When %zext0=%zext2=0x40000000 then %zext0 + %zext2 = 0x0000000080000000
If I truncate both %zext0 and %zext1 into 32bit, then I have 0x40000000 and truncated add for 32 bit is 0x80000000
The 31'th bit is 1, with sext this will extend to 0xFFFFFFFF80000000, which is not equals to %zext0 + %zext2
I'd add test cases to make sure invalid cases are not combined.

Hi @shiltian , some of the no_narrow cases were added, I'll fix the comments and add some more cases. Thanks~

Shoreshen · 2025-03-21T01:26:25Z

Hi @arsenm @shiltian @RKSimon @dtcxzyw @nikic , just ask if there is any fix up I need for this PR. Thanks~

RKSimon

SGTM but a AMDGPU guru should approve

Shoreshen · 2025-03-27T01:04:56Z

Hi @arsenm @shiltian , just ask if there is any fix up I need for this PR. Thanks~

LU-JOHN · 2025-03-27T19:30:18Z

llvm/lib/Target/AMDGPU/AMDGPUCodeGenPrepare.cpp

+  // Old cost
+  InstructionCost OldCost =
+      TTI.getArithmeticInstrCost(Opc, OldType, TTI::TCK_RecipThroughput);
+  // New cost of new op
+  InstructionCost NewCost =
+      TTI.getArithmeticInstrCost(Opc, NewType, TTI::TCK_RecipThroughput);
+  // New cost of narrowing 2 operands (use trunc)
+  NewCost += 2 * TTI.getCastInstrCost(Instruction::Trunc, NewType, OldType,
+                                      TTI.getCastContextHint(I),
+                                      TTI::TCK_RecipThroughput);
+  // New cost of zext narrowed result to original type
+  NewCost +=
+      TTI.getCastInstrCost(Instruction::ZExt, OldType, NewType,
+                           TTI.getCastContextHint(I), TTI::TCK_RecipThroughput);
+  if (NewCost >= OldCost)
+    return false;


I think this cost makes the transformation too conservative. Usually the truncs will be removed in the final code. Also, it does not include the benefit of using fewer registers with the narrower operations.

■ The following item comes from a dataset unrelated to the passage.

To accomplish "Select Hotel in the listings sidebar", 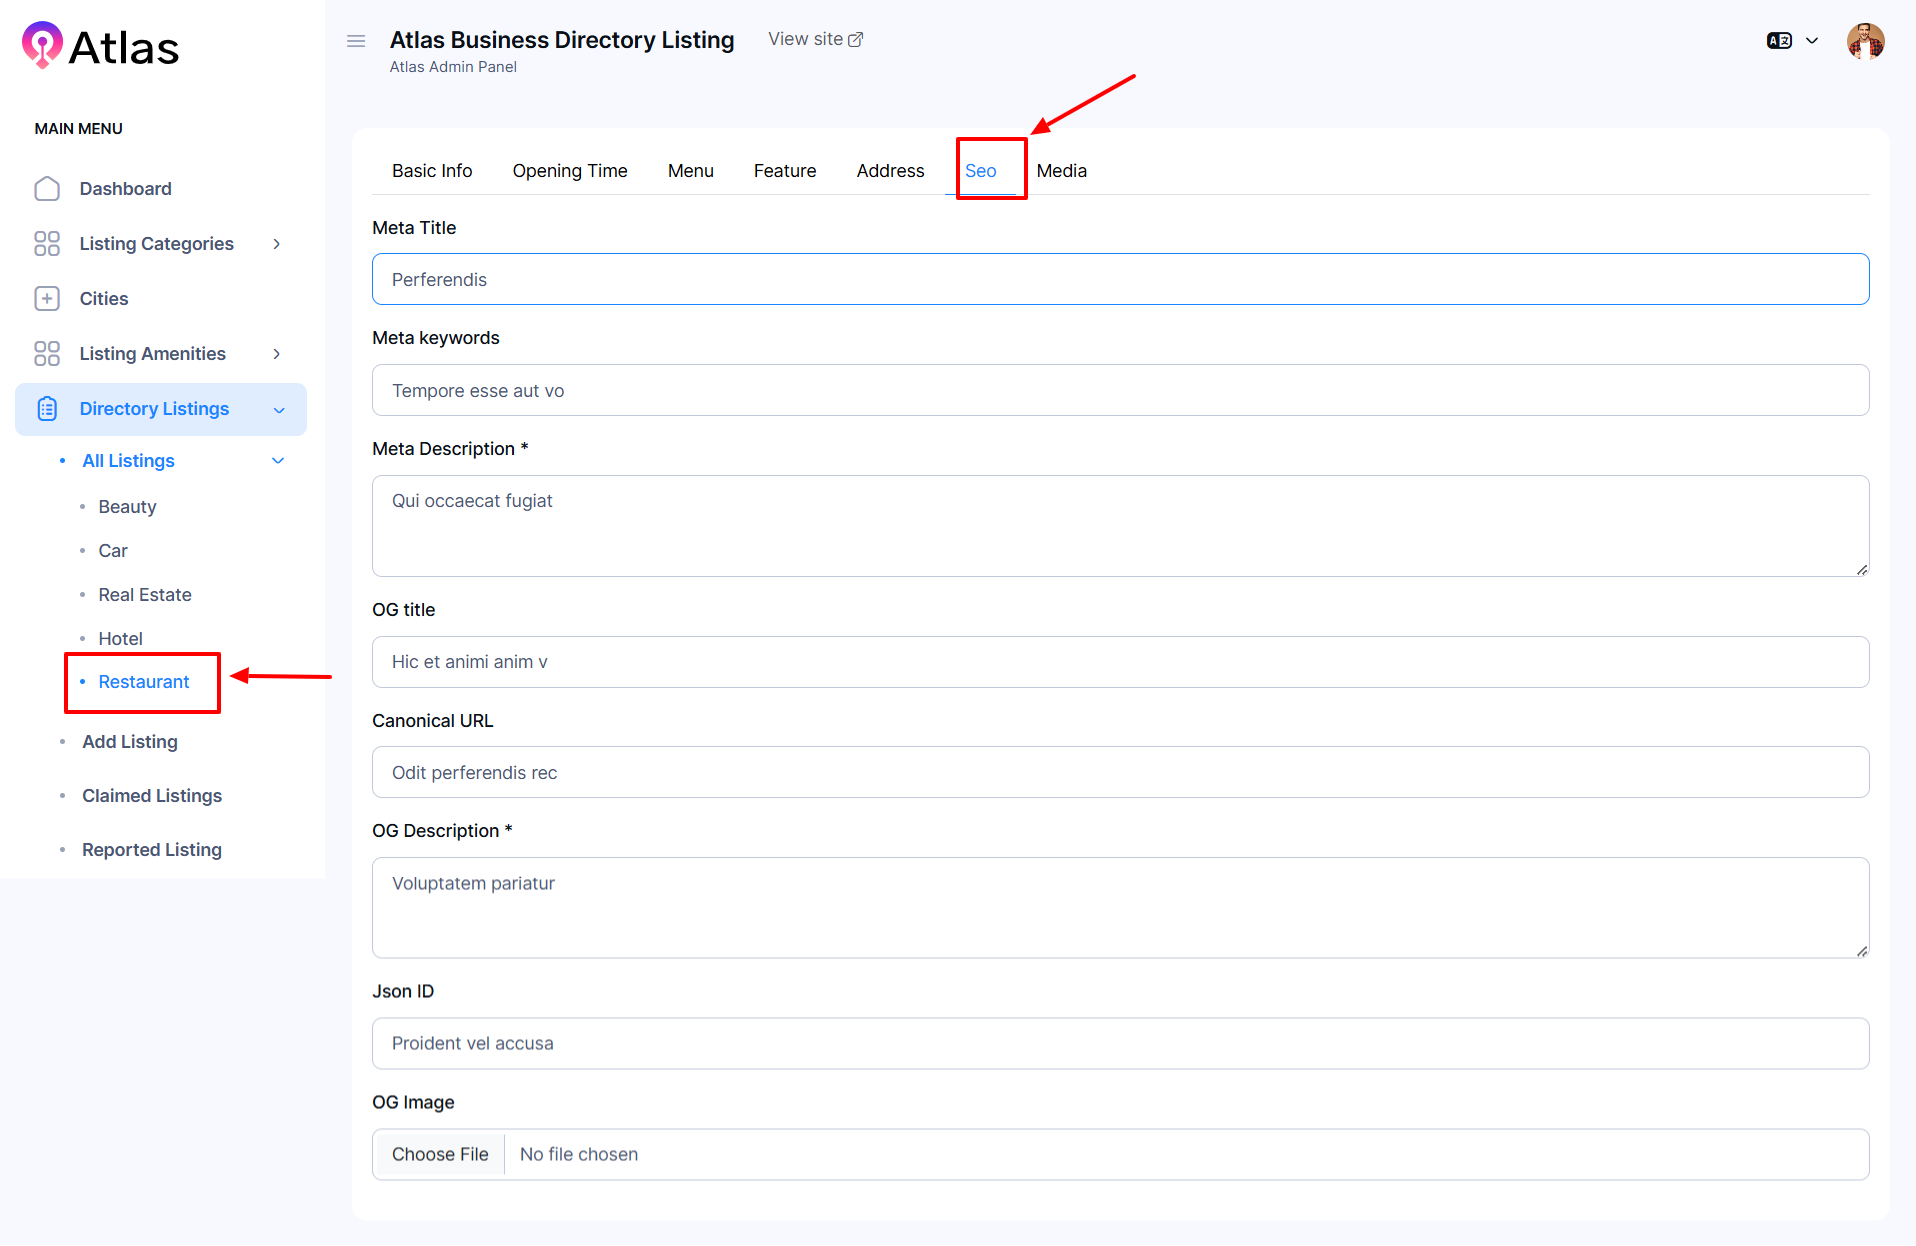I will 120,638.
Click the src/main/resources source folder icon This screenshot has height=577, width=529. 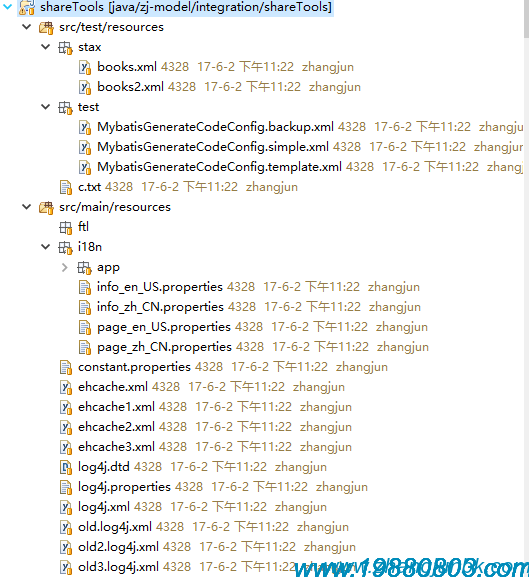[46, 208]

Hi @LU-JOHN , maybe yes, but currently I do have other cost strategy in my mind........ BTW, the cost of trunc is 0 from AMD backend, the narrowed arith is proportionally to the amount of bit narrowed. I'm not sure that if this took count in the saving of registers....

shiltian

LGTM though I'm not an AMDGPU guru.

llvm-ci · 2025-04-01T03:51:29Z

LLVM Buildbot has detected a new failure on builder lldb-remote-linux-ubuntu running on as-builder-9 while building llvm at step 16 "test-check-lldb-api".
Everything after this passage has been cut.